Bonafini guardava, dentro de si, a pior de todas as dores de uma mãe: perder um filho. Em seu caso, ela não perdeu um. Perdeu dois. E, mais terrível ainda, nunca viu seus corpos. Toda noite, convivia com a ilusão de esperar que Jorge e Raúl batessem à porta. Nunca bateram. Hebe de Bonafini faleceu neste domingo (20), aos 93 anos, sem nunca saber como seus filhos, desaparecidos, foram mortos pelo regime militar que se abateu sobre o país vizinho entre 1976 e 1983.
Era assim na ditadura: na calada da noite, uma unidade militar entrava nas casas das famílias e sequestrava jovens de esquerda. Mais de 30 mil foram raptados, torturados e mortos, segundo organizações de direitos humanos. Cerca de 500 crianças nasceram nos porões do regime. Os filhos dos presos políticos eram entregues a famílias ligadas aos comandantes militares, que os adotavam, mudavam seus nomes e os criavam, escondendo seu passado.
Filho de Bonafini, Jorge, estudante de Física de 26 anos, foi sequestrado em 8 de fevereiro de 1977. Durante duas semanas, a mãe percorreu delegacias e quartéis com um recipiente de comida e uma muda de roupa em mãos. Logo soube que sua busca era semelhante a de outras mães, que enfrentavam o mesmo drama.
Em 30 de abril daquele ano, ela e outras 13 mulheres pararam em frente à Casa Rosada com as fotos de seus filhos, exigindo uma resposta do ditador Jorge Videla. A polícia ordenou que elas circulassem. Então, em silêncio, elas começaram a dar uma volta em torno da Pirâmide na Praça de Maio. Deram uma, duas, três, quatro... 1 milhão de voltas. Todas as quintas-feiras, passaram a se reunir ali, como "viejas locas", usando lenços brancos com os nomes de seus queridos bordados no pano, dando voltas à espera de respostas.
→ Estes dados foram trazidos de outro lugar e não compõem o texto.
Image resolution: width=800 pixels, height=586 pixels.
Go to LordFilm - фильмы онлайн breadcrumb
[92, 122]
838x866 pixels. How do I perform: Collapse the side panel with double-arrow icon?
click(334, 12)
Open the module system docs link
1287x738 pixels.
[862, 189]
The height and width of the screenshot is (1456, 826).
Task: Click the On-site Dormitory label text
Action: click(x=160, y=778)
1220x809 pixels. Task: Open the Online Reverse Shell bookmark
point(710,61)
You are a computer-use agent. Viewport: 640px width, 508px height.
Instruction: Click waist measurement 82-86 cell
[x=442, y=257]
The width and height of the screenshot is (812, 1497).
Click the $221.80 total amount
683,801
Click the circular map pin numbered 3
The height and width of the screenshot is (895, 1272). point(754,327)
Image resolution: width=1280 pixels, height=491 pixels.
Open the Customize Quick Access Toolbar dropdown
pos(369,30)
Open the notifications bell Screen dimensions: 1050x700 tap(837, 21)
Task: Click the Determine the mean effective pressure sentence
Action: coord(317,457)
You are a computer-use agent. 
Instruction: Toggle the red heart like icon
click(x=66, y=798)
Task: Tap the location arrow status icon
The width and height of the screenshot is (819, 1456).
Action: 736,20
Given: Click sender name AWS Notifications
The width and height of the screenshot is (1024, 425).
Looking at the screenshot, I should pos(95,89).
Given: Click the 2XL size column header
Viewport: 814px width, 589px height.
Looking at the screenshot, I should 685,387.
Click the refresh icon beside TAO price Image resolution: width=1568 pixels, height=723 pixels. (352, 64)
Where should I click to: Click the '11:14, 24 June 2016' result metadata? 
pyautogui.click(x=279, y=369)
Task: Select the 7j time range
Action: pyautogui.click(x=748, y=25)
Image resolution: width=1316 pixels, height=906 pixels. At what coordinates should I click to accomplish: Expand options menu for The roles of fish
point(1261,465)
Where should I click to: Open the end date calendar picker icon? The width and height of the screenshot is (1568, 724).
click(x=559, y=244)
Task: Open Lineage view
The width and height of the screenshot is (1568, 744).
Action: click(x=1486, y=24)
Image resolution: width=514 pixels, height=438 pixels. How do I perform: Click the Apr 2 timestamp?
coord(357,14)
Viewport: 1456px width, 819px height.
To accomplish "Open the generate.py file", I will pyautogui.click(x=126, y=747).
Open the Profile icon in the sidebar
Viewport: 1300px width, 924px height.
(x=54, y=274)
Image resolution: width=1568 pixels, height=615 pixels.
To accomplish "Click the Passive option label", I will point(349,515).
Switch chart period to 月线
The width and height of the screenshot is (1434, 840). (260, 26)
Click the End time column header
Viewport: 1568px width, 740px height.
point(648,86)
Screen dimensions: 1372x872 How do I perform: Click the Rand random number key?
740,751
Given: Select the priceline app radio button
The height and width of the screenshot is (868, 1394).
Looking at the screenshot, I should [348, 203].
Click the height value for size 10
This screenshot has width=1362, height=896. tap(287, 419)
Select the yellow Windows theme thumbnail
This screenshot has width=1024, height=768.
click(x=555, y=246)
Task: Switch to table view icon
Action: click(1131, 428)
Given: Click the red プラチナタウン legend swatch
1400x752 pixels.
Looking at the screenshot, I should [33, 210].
Nascia assim as Mães da Praça de Maio, com Hebe de Bonafini e Azucena Villaflor de Devincenti como líderes. Em 6 de dezembro, daquele mesmo ano, foi sequestrado o segundo filho de Bonafini, Raúl, estudante de Ciências Naturais, de 24 anos.
Em 1978, quando o mundo lançou seus olhos para a Argentina por conta da Copa do Mundo, enxergou aquele grupo de mulheres com panos brancos na cabeça caminhando em círculos pela Praça de Maio. Os crimes da ditadura viravam notícia internacional
Entrevistei Bonafini em Porto Alegre em 2001, quando ela participou do Fórum Social Mundial, e algumas vezes, posteriormente, por telefone. Aquela vovozinha da imagem em minha cabeça se desfez na primeira resposta: Bonafini guardava uma leoa dentro de si, contra o terrorismo de Estado. Por sua bravura, foi apelidada de La Roca (A Rocha), transformando a dor particular em uma chaga coletiva. O trabalho das Mães da Praça de Maio ajudou a localizar mais de 30 crianças filhas de presos políticos. Era também uma luta por identidade.
Com a vitória do kirchnerismo na Argentina, nos anos 2000, Bonafini e as Mães da Praça de Maio foram cooptadas pelo poder. Seu fervor na defesa dos direitos humanos foi canalizado cegamente para a defesa de Néstor e Cristina Kirchner, a ponto de se envolver em um escândalo de corrupção por desvio de dinheiro público. Em 2001, ela elogiou os ataques terroristas às torres gêmeas de Nova York. Por tempos, cerrou fileira ao lado de grupos extremistas como o ETA e as Farc e ficou ao lado de ditadores de esquerda, como Fidel Castro e Hugo Chávez.
Com sua morte, termina também um estilo de fazer política na Argentina.